Student Spotlight: Yael Wiesel, LLM ’22

Yael Wiesel LLM ’22

NYU Law Dean's Graduate Award

What is your favorite part about being an LLM student at NYU Law?
I recently described my experience at NYU to a friend as equivalent to that of a child in a candy store (not to mention what it feels like to be living in New York City). The wide array of fascinating courses and learning opportunities, world-leading professors, and inspiring classmates constantly excites me. It really gives me freedom to tailor my studies to my interests and goals. 
Describe your experience in the Global Justice Clinic.
The Global Justice Clinic (GJC) combines hands-on human rights work with academic and introspective evaluation of this practice. A key guidepost in the fieldwork and classroom alike is to center the lived experiences, knowledge, and worldviews of directly impacted communities. My fieldwork project was to be a student advocate in the Jailhouse Lawyers Initiative (JLI). Jailhouse lawyers are incarcerated individuals who engage in legal work from behind bars to help themselves and others with their legal needs. JLI's mission is to support jailhouse lawyers by giving them tools to know, use, and shape the laws that affect their lives, and help them become agents of empowerment within their communities. One of our main projects was to develop, in collaboration with formerly incarcerated jailhouse lawyers, a curriculum on legal subjects and skills that will be taught in prisons nationwide. Another interesting project involved correspondence with incarcerated people to identify their challenges (such as inadequate law libraries or staff retaliation) and start building systems and capacity to address them effectively. These projects were only part of what we did during my one semester at JLI, which explains why it was such a significant learning experience for me.

+===+

WORK REQUEST A
In the student spotlight, rewrite the paragraph beginning "The Global Justice Clinic (GJC) combines" more briefly, keeping its main facts.
WORK REQUEST B
According to the student spotlight, who worked with JLI to develop its curriculum for prisons?
WORK REQUEST C
Write the next part of the student spotlight, picking up after its last sentence.
The material has no role in the work on the student spotlight.

DATASET CONTENT
+===+

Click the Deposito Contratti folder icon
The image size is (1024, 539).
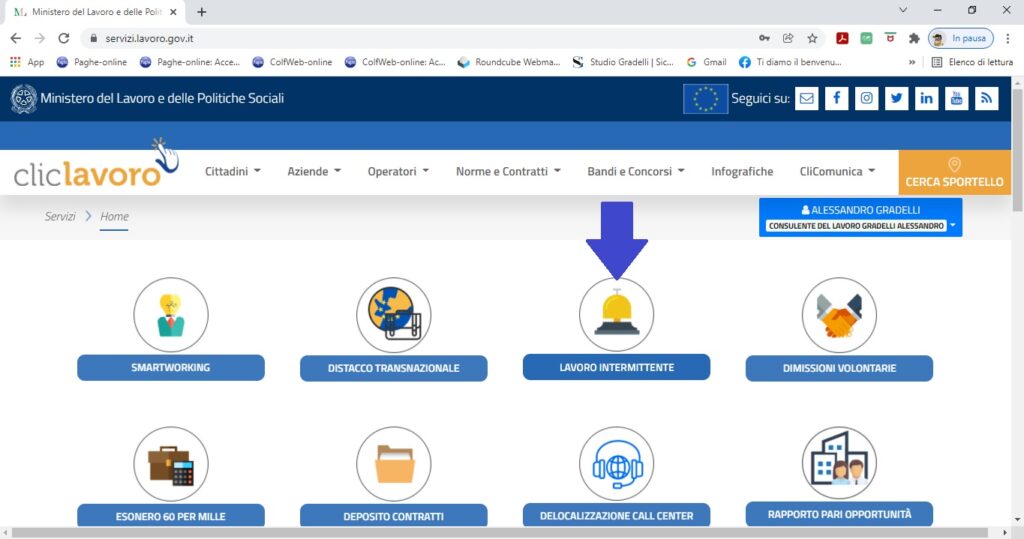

+===+

REPLY A
The Global Justice Clinic joins hands-on human rights work with academic and reflective study of that work, always centering the lived experiences, knowledge, and worldviews of directly impacted communities. I was a student advocate in the Jailhouse Lawyers Initiative (JLI), which supports incarcerated people who do legal work from behind bars for themselves and others. With formerly incarcerated jailhouse lawyers, we developed a curriculum on legal subjects and skills to be taught in prisons nationwide. We also wrote to incarcerated people to identify their challenges, such as inadequate law libraries or staff retaliation, and began building ways to address them. These projects were only part of one semester there, which made it a significant learning experience.

REPLY B
Formerly incarcerated jailhouse lawyers.

REPLY C
How has your experience in the Global Justice Clinic shaped your career aspirations?
I have long aspired to work as a public interest lawyer in the sphere of poverty and socioeconomic justice. It was always clear to me that this path cannot be pursued from the ivory tower, but I lacked a clear framework or model to guide me. My experience at GJC and JLI familiarized me with the concept of legal empowerment, which became very central to my professional identity. Working with amazing leaders and legal practitioners who have no formal training in the law, I realized the emancipatory and transformative power of making the law everyone’s business. I came to understand that in my future practice as a public interest lawyer, I should not seek to change the world; but rather to lend my knowledge, power, and privilege to the powerless and work with them to further the change they want to see in the world. 

What’s the last book you read and loved?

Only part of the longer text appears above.